The M365_FILENAME variable is the name of the file on SharePoint/OneDrive/Teams in that folder that you want to download, or the name of the local file you wish to upload to that folder. Let me run through three examples below.

This first example would be if you wanted to download some text file within your Teams General folder called test.txt. Your M365_FOLDER_PATH variable would be set to "General" and your M365_FILENAME variable would be "test.txt" to download the file shown below.

This second example is what is shown in sample.env. This is a case where you want to download a file called NetOps Work Tracker.xlsx that is numerous subdirectories deep.
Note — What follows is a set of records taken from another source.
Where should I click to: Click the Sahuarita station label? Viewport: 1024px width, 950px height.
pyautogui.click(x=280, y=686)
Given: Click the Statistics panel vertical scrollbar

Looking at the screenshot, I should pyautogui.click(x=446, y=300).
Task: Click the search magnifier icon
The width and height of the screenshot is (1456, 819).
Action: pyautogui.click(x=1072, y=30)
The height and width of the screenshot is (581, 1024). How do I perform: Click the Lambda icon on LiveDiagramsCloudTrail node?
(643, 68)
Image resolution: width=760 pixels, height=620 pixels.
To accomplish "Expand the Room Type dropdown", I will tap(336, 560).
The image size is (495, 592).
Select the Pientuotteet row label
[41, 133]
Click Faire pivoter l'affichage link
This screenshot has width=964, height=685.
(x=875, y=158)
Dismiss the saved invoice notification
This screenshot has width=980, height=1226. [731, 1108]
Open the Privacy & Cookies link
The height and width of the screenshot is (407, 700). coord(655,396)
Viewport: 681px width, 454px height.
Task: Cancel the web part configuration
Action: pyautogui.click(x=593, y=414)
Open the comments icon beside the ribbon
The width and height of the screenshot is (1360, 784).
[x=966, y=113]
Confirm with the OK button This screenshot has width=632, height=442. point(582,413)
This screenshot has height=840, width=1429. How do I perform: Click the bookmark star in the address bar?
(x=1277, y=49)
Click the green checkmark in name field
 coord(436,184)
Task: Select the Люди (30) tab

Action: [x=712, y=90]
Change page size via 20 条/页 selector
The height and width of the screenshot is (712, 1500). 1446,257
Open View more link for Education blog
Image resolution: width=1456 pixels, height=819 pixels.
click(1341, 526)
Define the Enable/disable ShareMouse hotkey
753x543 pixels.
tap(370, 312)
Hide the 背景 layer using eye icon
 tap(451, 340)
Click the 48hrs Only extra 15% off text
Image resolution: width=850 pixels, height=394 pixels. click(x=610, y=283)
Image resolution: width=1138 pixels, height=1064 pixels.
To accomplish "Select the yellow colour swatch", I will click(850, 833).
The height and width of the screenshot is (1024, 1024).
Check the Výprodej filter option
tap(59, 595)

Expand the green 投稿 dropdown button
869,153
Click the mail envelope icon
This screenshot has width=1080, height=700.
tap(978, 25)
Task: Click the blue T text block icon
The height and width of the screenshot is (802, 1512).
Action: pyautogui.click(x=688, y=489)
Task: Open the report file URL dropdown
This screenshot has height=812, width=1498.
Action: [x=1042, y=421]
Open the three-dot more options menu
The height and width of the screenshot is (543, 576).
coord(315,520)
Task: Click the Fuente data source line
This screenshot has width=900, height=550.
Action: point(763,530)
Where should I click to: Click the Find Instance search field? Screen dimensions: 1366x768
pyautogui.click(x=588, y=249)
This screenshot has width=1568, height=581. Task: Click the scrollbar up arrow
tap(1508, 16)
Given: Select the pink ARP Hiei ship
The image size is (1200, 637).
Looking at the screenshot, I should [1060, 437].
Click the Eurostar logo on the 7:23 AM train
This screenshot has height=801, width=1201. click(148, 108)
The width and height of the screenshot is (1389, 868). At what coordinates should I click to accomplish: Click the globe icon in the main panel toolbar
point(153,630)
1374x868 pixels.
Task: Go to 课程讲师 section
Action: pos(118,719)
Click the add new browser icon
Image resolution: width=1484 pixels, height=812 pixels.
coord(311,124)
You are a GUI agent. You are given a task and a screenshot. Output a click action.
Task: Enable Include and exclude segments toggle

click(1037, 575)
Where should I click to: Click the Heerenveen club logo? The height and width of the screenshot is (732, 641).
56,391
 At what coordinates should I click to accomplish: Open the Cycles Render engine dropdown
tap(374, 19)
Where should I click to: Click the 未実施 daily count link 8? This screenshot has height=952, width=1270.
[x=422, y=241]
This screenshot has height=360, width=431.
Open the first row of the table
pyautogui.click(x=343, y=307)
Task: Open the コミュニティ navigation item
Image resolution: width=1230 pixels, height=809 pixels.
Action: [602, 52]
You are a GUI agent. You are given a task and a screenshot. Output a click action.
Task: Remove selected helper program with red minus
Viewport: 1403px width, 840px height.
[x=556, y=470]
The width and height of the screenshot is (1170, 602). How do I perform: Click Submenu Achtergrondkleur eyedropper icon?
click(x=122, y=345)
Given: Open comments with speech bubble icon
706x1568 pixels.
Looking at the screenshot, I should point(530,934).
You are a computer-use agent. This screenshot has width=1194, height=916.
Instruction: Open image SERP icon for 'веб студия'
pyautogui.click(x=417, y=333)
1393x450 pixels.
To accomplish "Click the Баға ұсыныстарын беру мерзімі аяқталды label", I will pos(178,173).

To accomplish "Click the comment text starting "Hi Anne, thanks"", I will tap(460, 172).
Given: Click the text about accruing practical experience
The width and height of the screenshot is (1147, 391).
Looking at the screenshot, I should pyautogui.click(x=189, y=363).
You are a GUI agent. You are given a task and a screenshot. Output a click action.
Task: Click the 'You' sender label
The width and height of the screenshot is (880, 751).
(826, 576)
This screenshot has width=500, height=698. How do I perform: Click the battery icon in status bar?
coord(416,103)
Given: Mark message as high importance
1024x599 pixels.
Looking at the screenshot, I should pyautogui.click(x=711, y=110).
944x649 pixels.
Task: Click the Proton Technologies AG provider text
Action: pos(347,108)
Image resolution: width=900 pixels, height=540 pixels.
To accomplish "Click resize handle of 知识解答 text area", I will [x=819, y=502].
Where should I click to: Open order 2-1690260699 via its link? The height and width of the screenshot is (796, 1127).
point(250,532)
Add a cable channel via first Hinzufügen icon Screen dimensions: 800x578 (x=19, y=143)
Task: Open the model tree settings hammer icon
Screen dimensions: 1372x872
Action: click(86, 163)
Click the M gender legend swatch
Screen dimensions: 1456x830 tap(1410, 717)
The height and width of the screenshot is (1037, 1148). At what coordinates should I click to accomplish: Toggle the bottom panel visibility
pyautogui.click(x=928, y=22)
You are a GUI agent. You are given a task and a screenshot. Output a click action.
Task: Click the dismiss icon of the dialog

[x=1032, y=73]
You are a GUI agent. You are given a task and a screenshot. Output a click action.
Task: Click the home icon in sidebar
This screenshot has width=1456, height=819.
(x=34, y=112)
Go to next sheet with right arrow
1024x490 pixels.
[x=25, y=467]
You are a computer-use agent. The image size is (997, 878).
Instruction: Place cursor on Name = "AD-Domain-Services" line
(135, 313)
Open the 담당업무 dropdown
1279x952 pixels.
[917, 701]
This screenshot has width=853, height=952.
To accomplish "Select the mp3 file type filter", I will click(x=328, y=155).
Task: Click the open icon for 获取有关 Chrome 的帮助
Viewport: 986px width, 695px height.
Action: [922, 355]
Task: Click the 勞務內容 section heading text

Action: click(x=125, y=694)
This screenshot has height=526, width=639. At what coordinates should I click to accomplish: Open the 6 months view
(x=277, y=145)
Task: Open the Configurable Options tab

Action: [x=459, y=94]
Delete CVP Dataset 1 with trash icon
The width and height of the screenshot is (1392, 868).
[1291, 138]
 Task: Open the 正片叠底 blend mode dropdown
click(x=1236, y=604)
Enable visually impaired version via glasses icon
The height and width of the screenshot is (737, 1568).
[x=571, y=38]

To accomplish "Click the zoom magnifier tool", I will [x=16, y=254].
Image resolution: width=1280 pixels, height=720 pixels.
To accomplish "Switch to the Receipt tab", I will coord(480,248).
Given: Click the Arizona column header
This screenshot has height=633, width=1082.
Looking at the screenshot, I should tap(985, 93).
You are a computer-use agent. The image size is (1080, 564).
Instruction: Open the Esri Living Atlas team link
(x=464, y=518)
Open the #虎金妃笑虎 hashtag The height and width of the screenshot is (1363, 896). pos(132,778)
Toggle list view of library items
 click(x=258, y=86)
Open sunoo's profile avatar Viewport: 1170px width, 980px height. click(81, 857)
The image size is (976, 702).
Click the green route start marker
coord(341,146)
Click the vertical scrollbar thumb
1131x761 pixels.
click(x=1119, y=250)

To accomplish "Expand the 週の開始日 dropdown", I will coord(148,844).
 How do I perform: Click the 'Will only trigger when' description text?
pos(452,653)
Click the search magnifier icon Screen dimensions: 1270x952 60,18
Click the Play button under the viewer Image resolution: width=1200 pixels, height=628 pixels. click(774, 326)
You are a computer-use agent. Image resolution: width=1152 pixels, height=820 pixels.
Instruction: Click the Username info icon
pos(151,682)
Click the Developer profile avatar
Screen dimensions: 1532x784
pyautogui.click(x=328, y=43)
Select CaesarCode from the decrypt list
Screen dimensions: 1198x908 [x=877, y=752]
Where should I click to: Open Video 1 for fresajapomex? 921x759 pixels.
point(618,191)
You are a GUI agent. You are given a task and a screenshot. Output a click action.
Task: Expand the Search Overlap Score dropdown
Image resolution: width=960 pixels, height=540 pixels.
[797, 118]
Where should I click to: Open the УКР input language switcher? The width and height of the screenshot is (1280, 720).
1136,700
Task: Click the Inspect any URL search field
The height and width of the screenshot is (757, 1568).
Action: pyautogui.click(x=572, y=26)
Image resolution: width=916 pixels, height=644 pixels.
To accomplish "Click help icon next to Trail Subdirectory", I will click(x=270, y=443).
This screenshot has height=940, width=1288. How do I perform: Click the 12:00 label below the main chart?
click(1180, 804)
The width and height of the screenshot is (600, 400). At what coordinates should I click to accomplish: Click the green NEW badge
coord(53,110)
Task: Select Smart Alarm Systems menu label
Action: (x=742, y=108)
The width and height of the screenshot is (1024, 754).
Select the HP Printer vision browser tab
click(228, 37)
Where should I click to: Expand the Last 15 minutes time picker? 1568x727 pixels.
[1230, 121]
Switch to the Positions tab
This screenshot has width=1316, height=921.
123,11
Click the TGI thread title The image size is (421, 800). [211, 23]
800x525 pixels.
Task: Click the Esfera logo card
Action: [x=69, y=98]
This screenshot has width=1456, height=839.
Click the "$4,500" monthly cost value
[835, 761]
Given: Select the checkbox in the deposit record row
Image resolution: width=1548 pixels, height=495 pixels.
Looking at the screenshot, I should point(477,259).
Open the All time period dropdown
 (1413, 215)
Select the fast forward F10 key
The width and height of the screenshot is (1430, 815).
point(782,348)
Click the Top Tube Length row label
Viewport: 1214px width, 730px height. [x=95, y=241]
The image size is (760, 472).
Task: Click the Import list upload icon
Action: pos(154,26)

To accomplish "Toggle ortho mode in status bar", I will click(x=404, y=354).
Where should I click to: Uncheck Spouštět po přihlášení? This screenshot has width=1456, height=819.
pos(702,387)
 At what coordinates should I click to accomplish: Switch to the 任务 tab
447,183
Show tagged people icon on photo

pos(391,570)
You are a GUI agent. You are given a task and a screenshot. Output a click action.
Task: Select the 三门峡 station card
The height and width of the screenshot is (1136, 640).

Your M365_FOLDER_PATH variable would be set to "Network Operations/On-Call & Scheduled Work" and your M365_FILENAME variable would be "NetOps Work Tracker.xlsx" to download the file shown below.

For this third example, let's say we wanted to upload a file named upload test.txt to the same directory that we used in the second example. To do this, first make sure your file you want to upload is in the same directory as the script. Next, set your M365_FOLDER_PATH variable to "Network Operations/On-Call & Scheduled Work" and your M365_FILENAME variable would be "upload test.txt" to upload the file to the folder above.

After completing this step, you should have five variables filled out in your msal_config.env file; CLIENT_ID, AUTHORITY_URL, M365_DRIVE_ID, M365_FOLDER_PATH, and M365_FILENAME.

Acquiring an MFA Secret

The last major setup needed for your msal_config.env file is acquiring an MFA secret for your account. We want to use the MFA secret generated and used for general authenticator apps, but since Microsoft wants you by default to use Microsoft Authenticator, we need to take a few extra steps to get that secret.

First, login to the Microsoft Account Settings page and select UPDATE INFO in the Security info section.

Next, select Add sign-in method.

Select Authenticator app as the method you would like to add.

Click the I want to use a different authenticator app link. After clicking this link, you will be asked to add a new account in your authenticator app of choice, which you can click right through as it doesn't matter for this script.

Next, click the Can't scan image? button and you will finally see your MFA secret key. Copy this secret key into the MFA_SECRET variable in your msal_config.env file.

You will then be asked to enter the six-digit MFA code that correlates to your MFA secret. You can either scan the QR code provided or run the mfa_code_generator.py script to get those six digits and click Next.

Finally, make sure your default sign-in method is set to the newly created Authenticator app or hardware token - code setting. This makes your default login use the six-digit MFA code instead of an app notification or texting a number. The script will not work if any other MFA method is selected for the default sign-in.

After completing this last step, you should have six variables filled out in your msal_config.env file; CLIENT_ID, AUTHORITY_URL, M365_DRIVE_ID, M365_FOLDER_PATH, M365_FILENAME, and MFA_SECRET.

Your last two variables M365_USERNAME and M365_PASSWORD don't require any fancy setup and are pretty self explanatory. M365_USERNAME and M365_PASSWORD are the username and password for your Microsoft 365 account you wish this script to use. The account must have access to the file you want to download or access to the folder you wish to upload to.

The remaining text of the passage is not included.